# Pseudo-Random Functions

Suppose Alice wishes to authenticate herself to Bob, by proving she knows a secret that they share. With PRNG’s they could proceed as follows. They both seed a PRNG with the shared secret. Bob picks sends Alice some random number $$i$$, and Alice proves she knows the share secret by responding with the $$i$$th random number generated by the PRNG.

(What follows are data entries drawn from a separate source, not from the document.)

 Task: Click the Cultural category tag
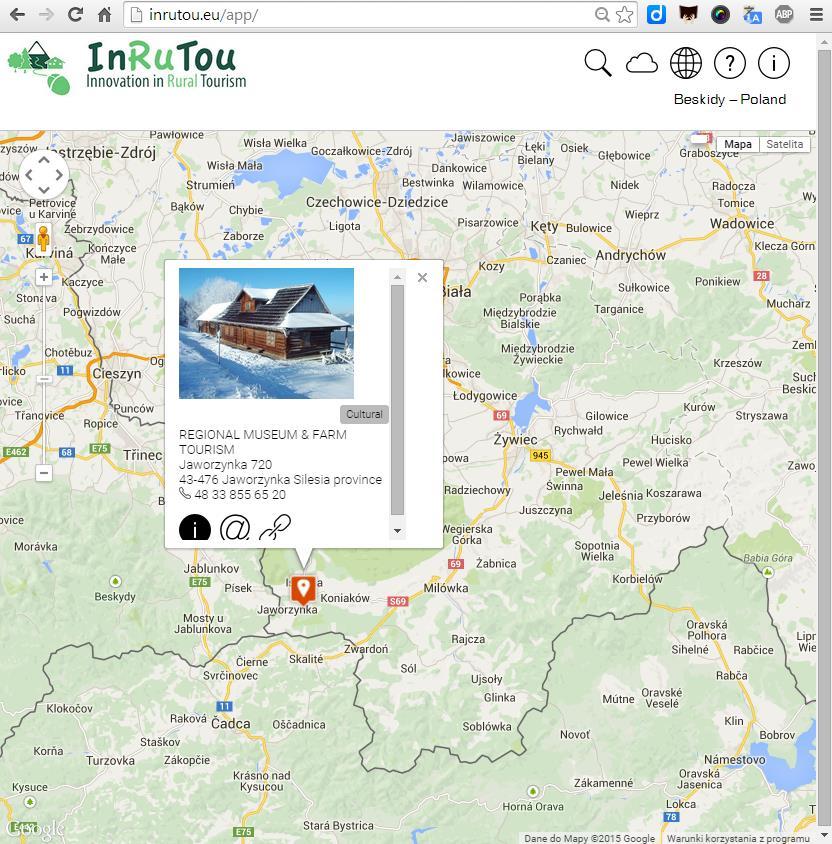click(364, 414)
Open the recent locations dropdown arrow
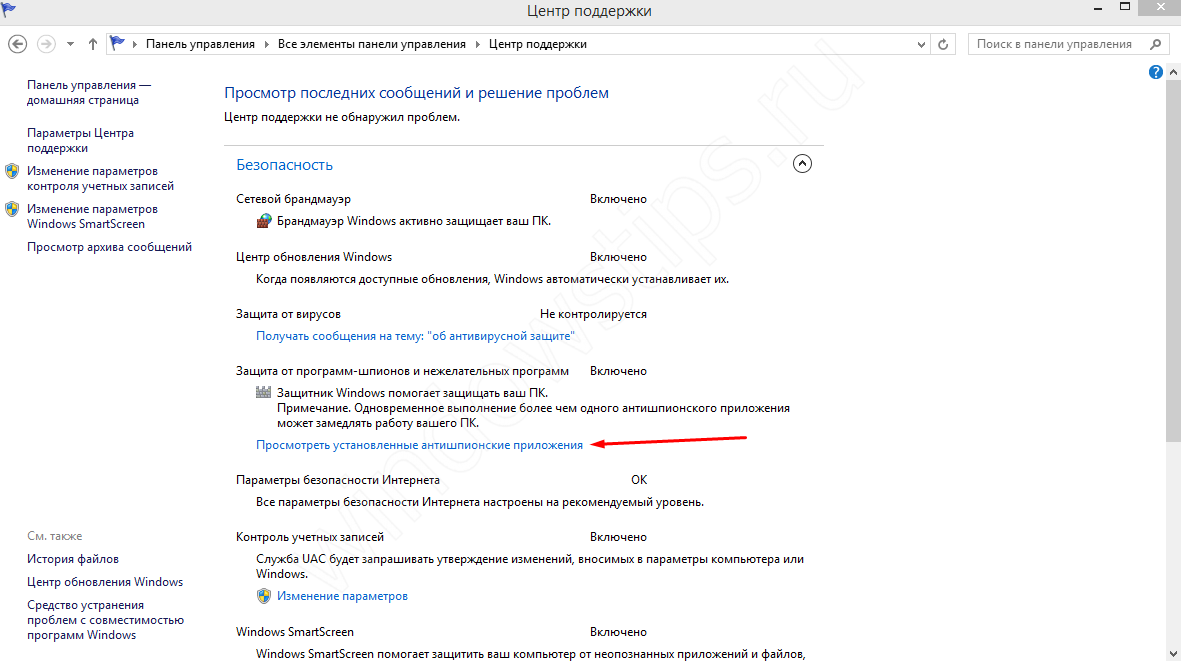The image size is (1181, 661). (x=70, y=44)
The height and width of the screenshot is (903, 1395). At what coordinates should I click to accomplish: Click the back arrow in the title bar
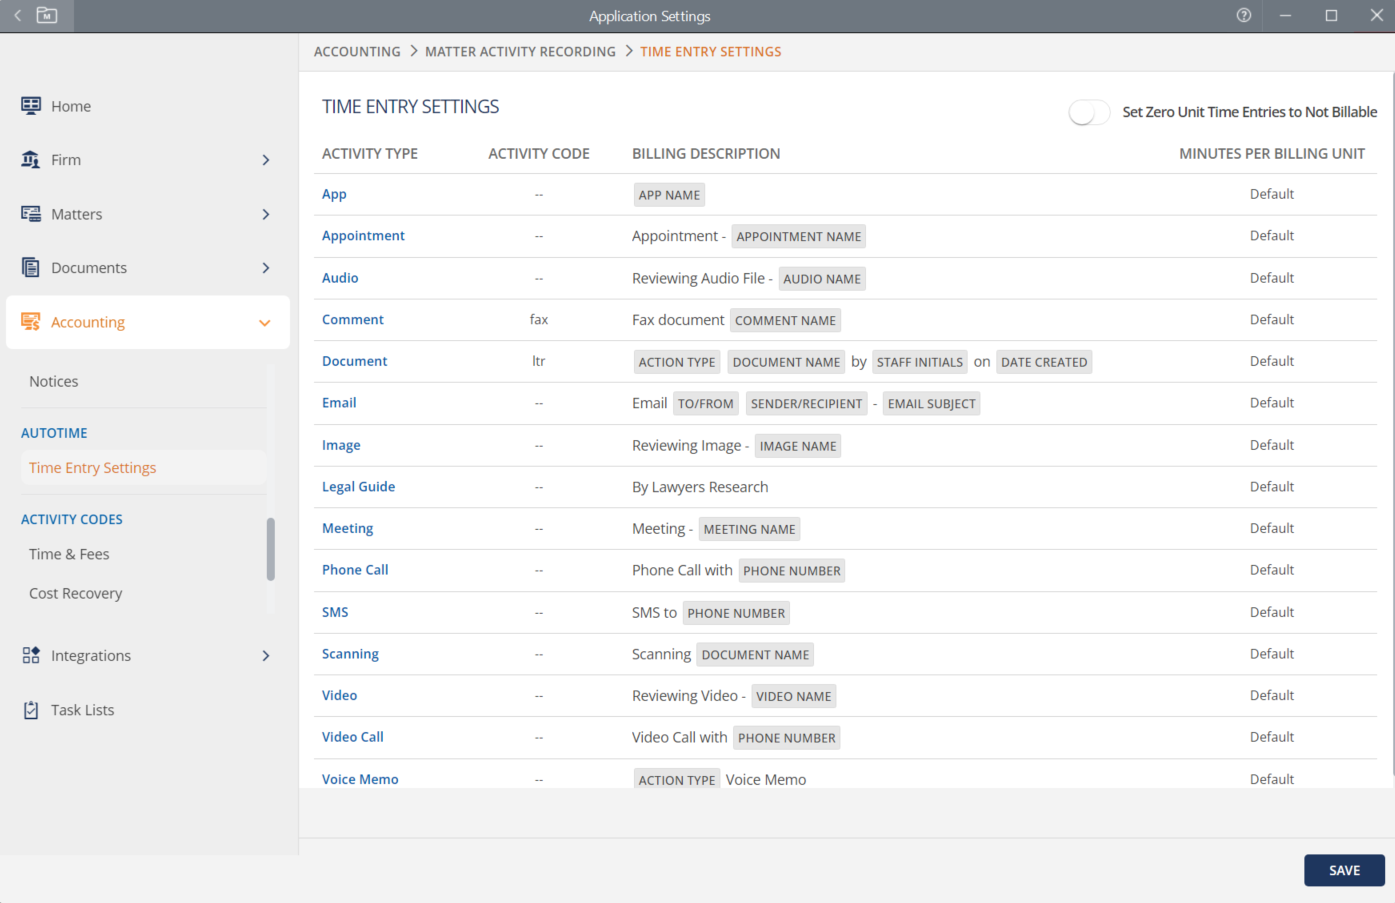tap(16, 15)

But this solution requires state, and they both have to compute $$i$$ random numbers. Instead, we would like "random access" to the sequence. This is the intuition behind pseudo-random functions: Bob gives alice some random $$i$$, and Alice returns $$F_K(i)$$, where $$F_K(i)$$ is indistinguishable from a random function, that is, given any $$x_1,...,x_m,F_K(x_1),...,F_K(x_m)$$, no adversary can predict $$F_K(x_{m+1})$$ for any $$x_{m+1}$$

Definition: a function $$f:\{0,1\}^n \times \{0,1\}^s\rightarrow\{0,1\}^m$$ is a $$(t,\epsilon,q)$$-PRF if

• Given a key $$K\in\{0,1\}^s$$ and an input $$X\in\{0,1\}^n$$ there is an "efficient" algorithm to compute $$F_K(X) = F(X, K)$$.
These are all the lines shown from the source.